What is Platelet-Rich Plasma (PRP)?

Platelet-derived growth factors are biologically active substances that encourage tissue repair. After platelets are activated at an injury or wound site, the release of these substances influence all of the aspects of the healing cascade.

PRP prolotherapy is an injection of concentrated platelets, which are activated and release an assortment of growth factors and other cytokines that stimulate healing of tissues, including ligaments and tendons. Specifically, PRP enhances the fibroblastic events involved in tissue healing including chemotaxis, cellular proliferation, proteosynthesis, extracellular matrix deposition and the remodeling of tissues. These processes lead to restored blood flow, new cell growth, and tissue regeneration. Basically, PRP can help initiate and speed up the healing process to support tissue healing.

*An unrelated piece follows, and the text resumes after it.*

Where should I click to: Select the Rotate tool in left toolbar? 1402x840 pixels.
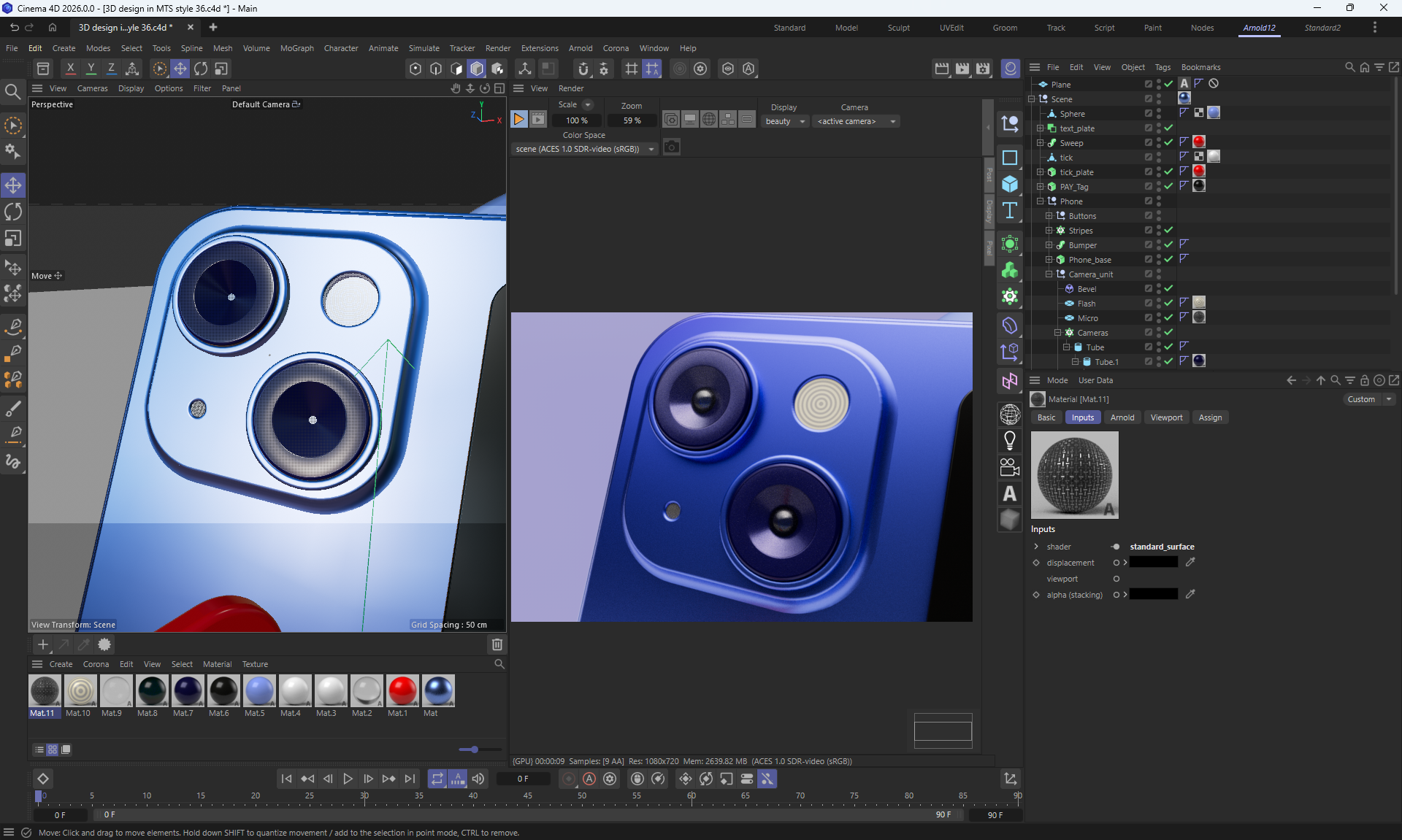click(13, 212)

The growth factors and other cytokines present in PRP include:

PRP for joint injection

• Platelet-derived growth factor
• Transforming growth factor beta
• Fibroblast growth factor
• Insulin-like growth factor 1
• Insulin-like growth factor 2
• Vascular endothelial growth factor
• Epidermal growth factor
• Interleukin 8
• Keratinocyte growth factor
• Connective tissue growth factor

How is PRP Prepared?

A sample of blood will be taken from a vein in your arm under sterile conditions. The blood will be placed in a centrifuge, which is a device that spins the blood. This helps to separate the blood cells from plasma and allows concentration of the platelets. This process increases the concentration of platelets, which have the healing growth factors. The preparation takes about 30 minutes. The finished PRP product is then available for injection into the affected joint or tendon.

How is PRP Used?

The injections are used similarly to prolotherapy with dextrose, but I reserve them for patients that do not respond to dextrose prolotherapy as expected. There are also a number of conditions that need the extra benefit of the additional immunological factors that platelet-rich plasma has.